**TASK STATEMENT**.
Reproduce the transcript on Utah's January 2019 job figures word for word, from start to finish.

======== TEXT SEGMENT

So January 2019 showed strong job growth that came in at 3.2 percent. That’s the addition of 47, 600 new jobs to
our economy. It’s above our long-run average. It’s a little bit higher than how we ended in December of 2018, so we are showing a little bit of an uptick in growth. And it looks like we’re starting
in 2019 off on a great note. The unemployment rate dropped one tenth from the prior month. We’re at 3.1 percent right now. We have 49, 400 individuals looking for work
at the time. For anyone who’s been following
these numbers, you know that we’ve bounced between 3.1 and
3.2 percent for quite a while, and we have just under 50,000 job seekers each month. Looking at just the private sector, job growth in that area was 3.5 percent, and for the first time in quite a while
all of the industries in the private sector added jobs. We had no industries lose jobs year-over, so that’s interesting news for us. Then we want to break it down and look at how those individual industries performed. The top performer in terms of the number of
jobs added was Leisure and Hospitality, where 11, 300 jobs were added. In second came Trade, Transportation and Utilities, which added 9,100 jobs, and third most jobs added were in Education and Health Services. 5,600 jobs were added in those businesses. The fastest industry was Information, which grew at 9.7 percent. Leisure and Hospitality grew at 7.9 percent, and Natural Resources grew at 5.5 percent. These are actually some industries that we should stop and talk about, because they’re not the typical fastest growing industries that we’ve seen in the past. In fact, for those who track these numbers, you’ll know that Natural Resources and Information were industries that struggled throughout 2018, and would usually post job losses. And that’s actually a clue to help us understand why they’re performing so well in 2019. The growth that we look at is comparing
now to one year ago. So we’re comparing these strong numbers to some pretty weak numbers from 2018, and that’s where you get these big percentages. In fact Natural Resources is 5.5 percent growth but it’s 500 jobs. It’s very, very small compared to the Utah economy as a whole. Information growing at 9.7 percent, that’s the addition of 3,600 jobs; which is more, but it’s still quite small. Especially when you go
back to our largest in terms of volume added, which was Leisure and Hospitality.

================
======== RAW DATA

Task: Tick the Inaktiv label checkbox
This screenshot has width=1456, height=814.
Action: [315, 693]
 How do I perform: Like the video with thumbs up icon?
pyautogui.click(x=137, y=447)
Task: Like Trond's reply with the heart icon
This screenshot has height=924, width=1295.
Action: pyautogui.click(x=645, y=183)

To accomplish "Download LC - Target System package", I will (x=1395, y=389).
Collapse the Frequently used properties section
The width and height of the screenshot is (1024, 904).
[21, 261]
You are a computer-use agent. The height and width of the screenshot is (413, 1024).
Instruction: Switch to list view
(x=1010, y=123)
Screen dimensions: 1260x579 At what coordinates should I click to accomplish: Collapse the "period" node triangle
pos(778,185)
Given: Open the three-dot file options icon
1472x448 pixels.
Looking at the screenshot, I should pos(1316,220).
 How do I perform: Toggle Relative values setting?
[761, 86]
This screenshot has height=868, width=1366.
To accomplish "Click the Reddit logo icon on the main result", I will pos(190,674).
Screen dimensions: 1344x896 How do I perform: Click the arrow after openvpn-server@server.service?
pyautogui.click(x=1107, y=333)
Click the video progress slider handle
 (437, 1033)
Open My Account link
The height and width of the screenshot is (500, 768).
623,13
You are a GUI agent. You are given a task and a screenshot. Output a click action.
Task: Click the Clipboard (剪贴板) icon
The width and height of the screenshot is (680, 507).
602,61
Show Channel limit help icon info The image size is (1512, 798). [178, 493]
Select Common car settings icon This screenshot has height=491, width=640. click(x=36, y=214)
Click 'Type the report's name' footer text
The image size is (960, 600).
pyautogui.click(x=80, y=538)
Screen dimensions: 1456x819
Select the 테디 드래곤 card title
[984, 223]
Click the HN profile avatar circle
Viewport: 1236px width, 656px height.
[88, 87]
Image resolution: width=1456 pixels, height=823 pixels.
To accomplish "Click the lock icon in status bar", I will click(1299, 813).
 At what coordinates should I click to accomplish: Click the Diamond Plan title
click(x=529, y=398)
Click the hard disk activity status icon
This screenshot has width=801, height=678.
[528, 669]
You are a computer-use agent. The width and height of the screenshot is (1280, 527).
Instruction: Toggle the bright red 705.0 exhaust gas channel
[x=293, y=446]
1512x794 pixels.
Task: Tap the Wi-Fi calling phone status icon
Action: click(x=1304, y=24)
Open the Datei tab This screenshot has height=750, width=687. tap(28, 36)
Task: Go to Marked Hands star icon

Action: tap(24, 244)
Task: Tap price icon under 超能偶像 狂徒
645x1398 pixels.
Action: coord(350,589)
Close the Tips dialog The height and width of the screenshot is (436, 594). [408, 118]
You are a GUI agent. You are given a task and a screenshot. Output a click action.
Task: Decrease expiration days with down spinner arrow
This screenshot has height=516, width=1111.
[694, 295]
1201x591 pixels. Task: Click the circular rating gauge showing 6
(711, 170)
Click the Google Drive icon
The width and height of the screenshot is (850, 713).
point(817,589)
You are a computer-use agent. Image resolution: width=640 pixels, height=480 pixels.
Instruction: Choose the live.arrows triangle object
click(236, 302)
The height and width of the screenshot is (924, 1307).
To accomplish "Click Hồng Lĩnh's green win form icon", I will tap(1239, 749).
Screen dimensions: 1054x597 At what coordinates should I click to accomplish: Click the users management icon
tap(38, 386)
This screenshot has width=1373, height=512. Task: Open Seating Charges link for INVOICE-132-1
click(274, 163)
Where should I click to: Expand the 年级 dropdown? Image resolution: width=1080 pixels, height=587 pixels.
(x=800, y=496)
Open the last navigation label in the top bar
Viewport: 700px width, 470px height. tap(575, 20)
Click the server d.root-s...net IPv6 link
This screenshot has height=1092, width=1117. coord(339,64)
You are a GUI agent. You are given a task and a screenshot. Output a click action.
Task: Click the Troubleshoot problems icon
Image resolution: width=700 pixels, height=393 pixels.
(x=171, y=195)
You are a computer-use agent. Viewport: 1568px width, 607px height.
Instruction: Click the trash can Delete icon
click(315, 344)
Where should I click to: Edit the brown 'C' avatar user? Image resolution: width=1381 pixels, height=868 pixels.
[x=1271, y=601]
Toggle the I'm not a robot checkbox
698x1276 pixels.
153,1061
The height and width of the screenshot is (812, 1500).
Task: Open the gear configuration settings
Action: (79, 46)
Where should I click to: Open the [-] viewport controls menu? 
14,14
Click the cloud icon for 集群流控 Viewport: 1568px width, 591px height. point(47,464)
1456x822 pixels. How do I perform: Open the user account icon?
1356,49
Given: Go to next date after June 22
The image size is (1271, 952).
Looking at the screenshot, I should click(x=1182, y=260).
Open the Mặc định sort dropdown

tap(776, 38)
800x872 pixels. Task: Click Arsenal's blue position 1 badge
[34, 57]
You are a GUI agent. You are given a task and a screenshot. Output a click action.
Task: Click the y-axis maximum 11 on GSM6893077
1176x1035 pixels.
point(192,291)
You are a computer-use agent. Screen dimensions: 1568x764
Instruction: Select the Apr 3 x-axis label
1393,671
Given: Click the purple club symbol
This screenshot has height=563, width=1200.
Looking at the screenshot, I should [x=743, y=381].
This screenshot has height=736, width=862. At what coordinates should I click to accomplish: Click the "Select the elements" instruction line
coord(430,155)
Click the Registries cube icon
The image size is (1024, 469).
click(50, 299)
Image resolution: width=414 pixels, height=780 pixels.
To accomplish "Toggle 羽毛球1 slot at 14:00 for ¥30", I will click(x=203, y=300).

================

**RESULT BELOW**.
So January 2019 showed strong job growth that came in at 3.2 percent. That’s the addition of 47, 600 new jobs to
our economy. It’s above our long-run average. It’s a little bit higher than how we ended in December of 2018, so we are showing a little bit of an uptick in growth. And it looks like we’re starting
in 2019 off on a great note. The unemployment rate dropped one tenth from the prior month. We’re at 3.1 percent right now. We have 49, 400 individuals looking for work
at the time. For anyone who’s been following
these numbers, you know that we’ve bounced between 3.1 and
3.2 percent for quite a while, and we have just under 50,000 job seekers each month. Looking at just the private sector, job growth in that area was 3.5 percent, and for the first time in quite a while
all of the industries in the private sector added jobs. We had no industries lose jobs year-over, so that’s interesting news for us. Then we want to break it down and look at how those individual industries performed. The top performer in terms of the number of
jobs added was Leisure and Hospitality, where 11, 300 jobs were added. In second came Trade, Transportation and Utilities, which added 9,100 jobs, and third most jobs added were in Education and Health Services. 5,600 jobs were added in those businesses. The fastest industry was Information, which grew at 9.7 percent. Leisure and Hospitality grew at 7.9 percent, and Natural Resources grew at 5.5 percent. These are actually some industries that we should stop and talk about, because they’re not the typical fastest growing industries that we’ve seen in the past. In fact, for those who track these numbers, you’ll know that Natural Resources and Information were industries that struggled throughout 2018, and would usually post job losses. And that’s actually a clue to help us understand why they’re performing so well in 2019. The growth that we look at is comparing
now to one year ago. So we’re comparing these strong numbers to some pretty weak numbers from 2018, and that’s where you get these big percentages. In fact Natural Resources is 5.5 percent growth but it’s 500 jobs. It’s very, very small compared to the Utah economy as a whole. Information growing at 9.7 percent, that’s the addition of 3,600 jobs; which is more, but it’s still quite small. Especially when you go
back to our largest in terms of volume added, which was Leisure and Hospitality.